Weighted Sum remains useful when users want to explicitly emphasize one criterion (e.g., "I only care about tests passing"). The --scoring weighted flag remains available.

4.3 Future Work

1. Ground truth validation: Use LLM-as-judge or human evaluation to independently rate solution quality, then correlate with each scoring method's recommendations
2. Multi-codebase evaluation: Expand the A* and ML examples to more languages and problem domains
3. Kendall's W concordance: With controlled N=5 runs, compute inter-method concordance coefficient
4. Multi-model ensembles: Test whether Claude + GPT + Gemini ensembles produce different scoring dynamics than single-model ensembles
5. Ensemble test generation: Use thinktank to generate test suites before running implementations, catching bad assertions via convergence (see Section 4.4)
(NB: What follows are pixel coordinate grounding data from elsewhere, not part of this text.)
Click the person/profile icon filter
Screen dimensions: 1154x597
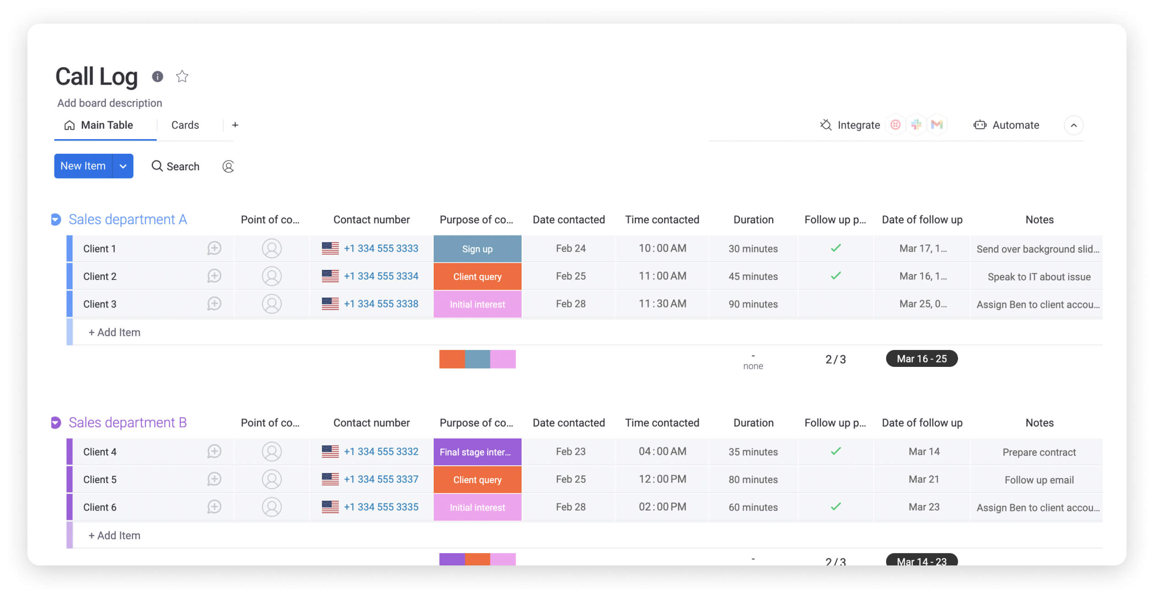pyautogui.click(x=227, y=165)
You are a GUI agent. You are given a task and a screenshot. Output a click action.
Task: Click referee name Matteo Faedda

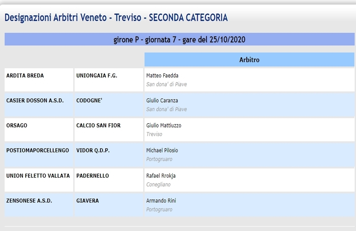click(162, 75)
4.4 Lesson learned: validate your oracle

During development of the A* pathfinding examples, a single agent wrote a test asserting the shortest maze path was 13 steps. The actual shortest path is 9. This incorrect test became the oracle for 13+ thinktank runs, causing every correctly-implemented A* solution to appear as "failed." We initially diagnosed this as correlated model failure — all agents converging on the same wrong approach.
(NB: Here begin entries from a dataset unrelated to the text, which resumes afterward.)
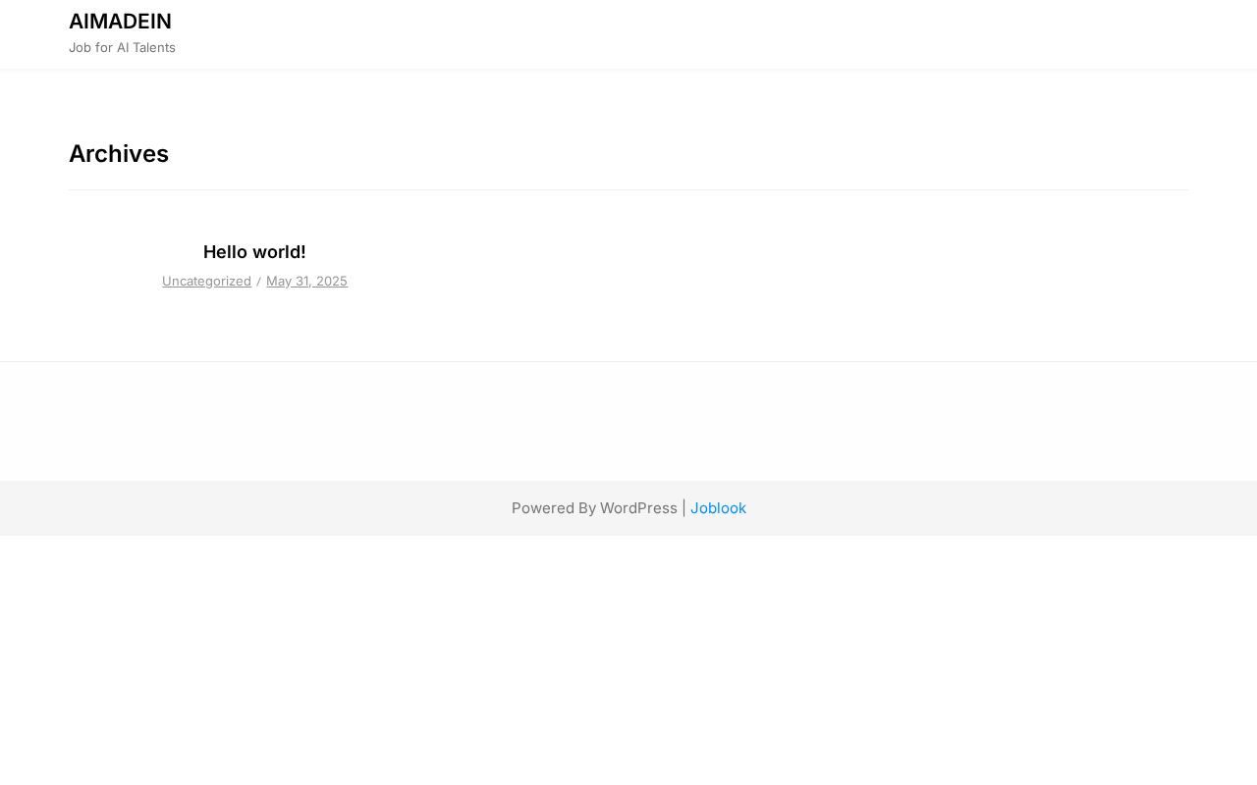The height and width of the screenshot is (785, 1257).
Task: Click the slash separator between category and date
Action: pos(259,282)
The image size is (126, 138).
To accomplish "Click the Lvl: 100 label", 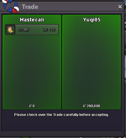I will (x=49, y=30).
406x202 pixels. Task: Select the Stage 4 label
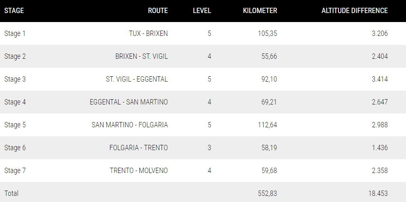pyautogui.click(x=15, y=102)
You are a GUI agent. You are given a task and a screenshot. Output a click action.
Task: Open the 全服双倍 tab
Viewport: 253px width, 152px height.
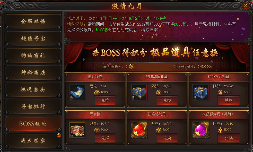click(x=33, y=21)
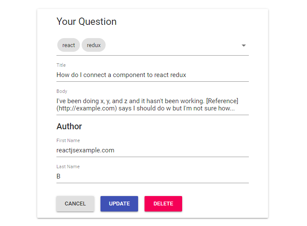This screenshot has height=226, width=307.
Task: Click the word 'redux' in the Title text
Action: pos(177,75)
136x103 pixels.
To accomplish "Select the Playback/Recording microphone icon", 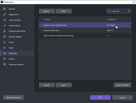I will pos(4,31).
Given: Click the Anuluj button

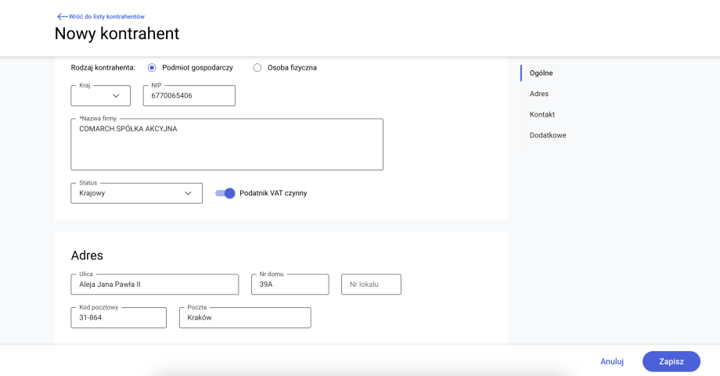Looking at the screenshot, I should tap(611, 361).
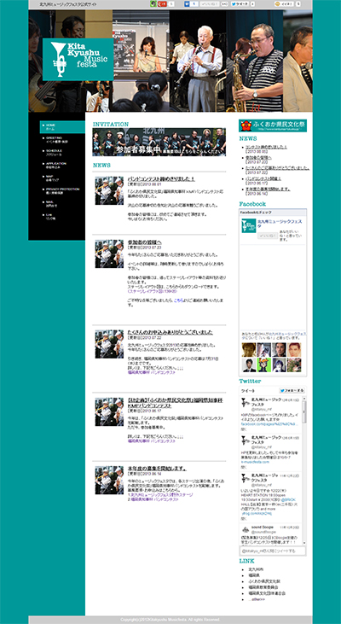Click the Kita Kyushu Music Festa logo

(78, 59)
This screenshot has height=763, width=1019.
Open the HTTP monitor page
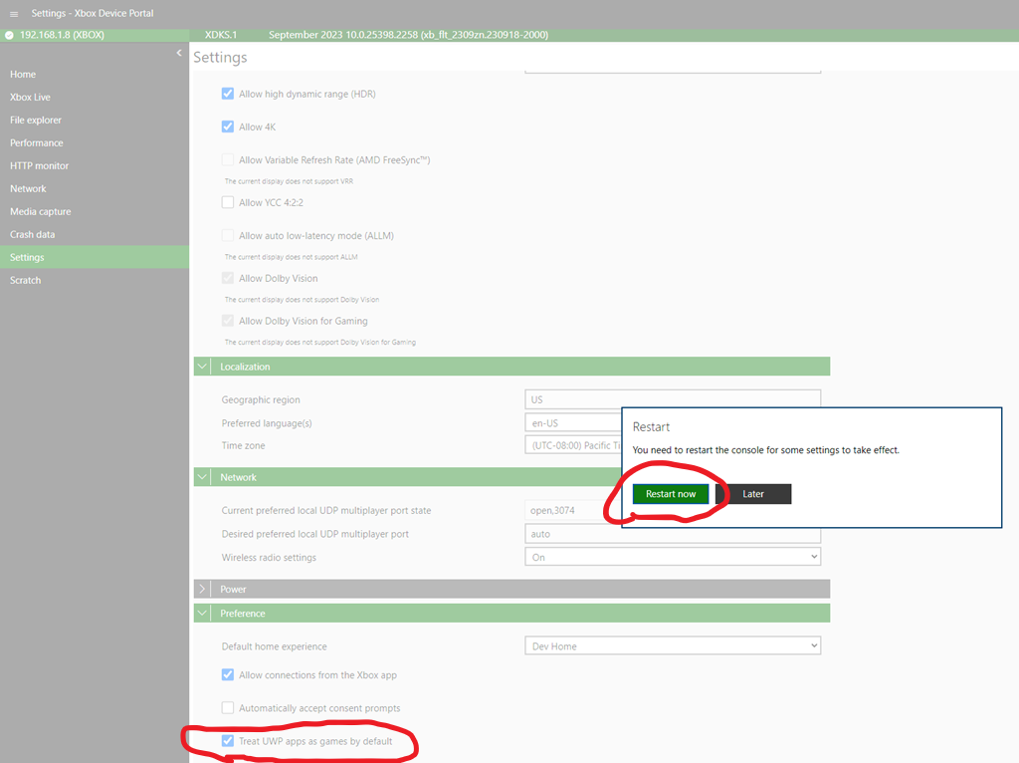pyautogui.click(x=40, y=166)
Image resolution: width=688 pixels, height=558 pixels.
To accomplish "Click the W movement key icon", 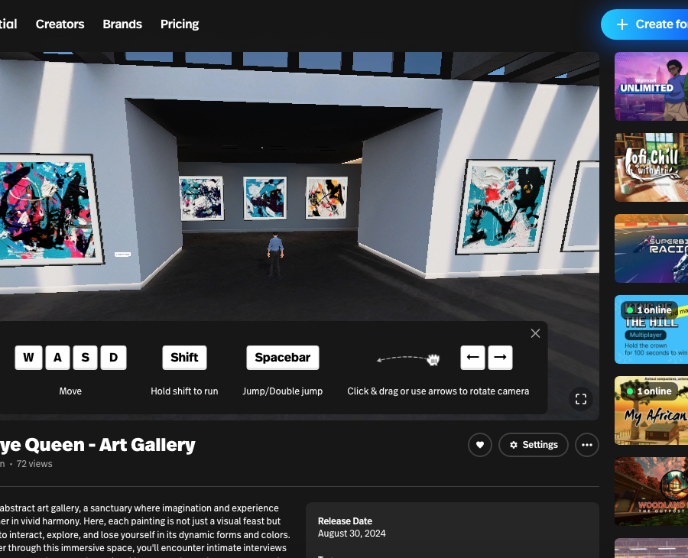I will coord(28,358).
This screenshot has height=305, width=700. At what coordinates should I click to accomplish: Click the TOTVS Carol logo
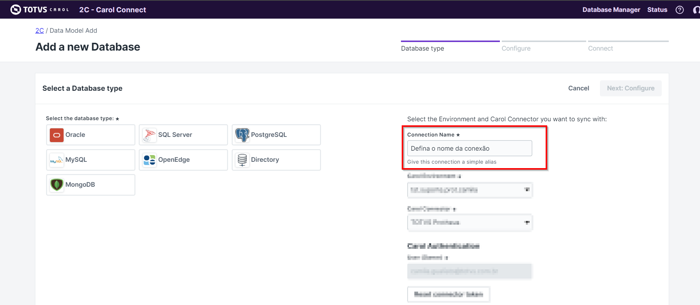point(39,10)

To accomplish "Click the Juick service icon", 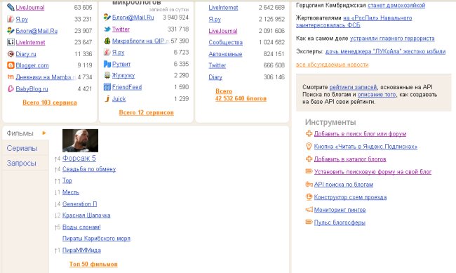I will (107, 99).
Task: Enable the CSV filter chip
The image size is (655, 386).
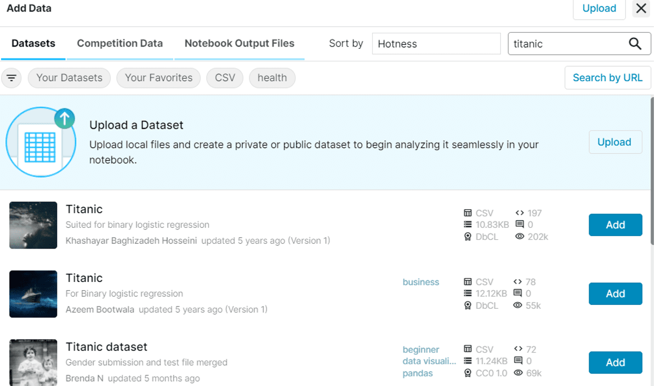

In reality, every agent was correct and the test was wrong. The signal was there: all agents passed 6/7 tests, failing only on test_maze. A single failing test across all agents should have prompted investigation of the test, not the agents.

This experience led to two changes:

1. Exit-127 detection in the test runner — distinguishes "test command not found" from "tests ran and failed," preventing false penalties in Copeland scoring
2. Issue #159: Ensemble test generation — using thinktank to write test suites via ensemble, where convergence analysis catches disagreements in expected values before they become the oracle

5. References

1. Merlin, V., & Valognes, F. (2004). "On the coincidence of Condorcet and Borda winners." Theory and Decision, 57(3), 249–273.
2. Tetlock, P., & Gardner, D. (2015). Superforecasting: The Art and Science of Prediction. Crown.
3. Kambhampati, S. (2024). "LLMs Can't Plan, But Can Help Planning." arXiv:2402.01817.
4. Li, Y., et al. (2022). "Competition-Level Code Generation with AlphaCode." Science, 378(6624).
5. Arrow, K. J. (1951). Social Choice and Individual Values. Wiley.
6. Chen, M., et al. (2021). "Evaluating Large Language Models Trained on Code." arXiv:2107.03374.
7. Romano, J., Kromrey, J. D., Coraggio, J., & Skowronek, J. (2006). "Appropriate statistics for ordinal level data: Should we really be using t-test and Cohen's d?" AERA Annual Meeting.

Appendix A: Reproducibility

# From the thinktank repository with .thinktank/ run data:
thinktank evaluate

# For the full statistical analysis:
python scripts/scoring-analysis.py

The evaluate command re-scores all past runs with all three methods and displays the comparison table. The Python script adds Wilcoxon, Cliff's delta, Cochran's Q, and Spearman correlation tests.

Appendix B: Dataset Composition

Total run files:    102
Usable for scoring: 73 (72%)
Excluded:           29 (no diffs, single agent, missing scoring data, or exit-127)

By task type:
  TypeScript feature dev:  ~25 runs
  TypeScript bug fixes:    ~10 runs
  TypeScript refactoring:  ~8 runs
  A* pathfinding (Py/TS):  ~10 runs
  ML regression (Python):  ~6 runs
  ML classification (Py):  ~6 runs
  CLI/error handling:      ~4 runs

By ensemble size:
  2-agent:  4 runs
  3-agent:  12 runs
  4-agent:  1 run
  5-agent:  56 runs

Appendix C: Statistical Details

Cochran's Q test: Generalization of McNemar's test to k>2 matched groups. Each run is a block; the three treatments are whether each method pair agrees. Q follows chi-squared with k-1 df under H₀.

Wilcoxon signed-rank test: Non-parametric test for paired samples. We pair each agent's Weighted rank with its Copeland rank across all runs. Normal approximation used for n=71 non-zero differences.

Cliff's delta: Non-parametric effect size. Computed as (n_concordant - n_discordant) / n_total on the paired rank differences. Thresholds per Romano et al. (2006): negligible < 0.147, small < 0.33, medium < 0.474, large ≥ 0.474.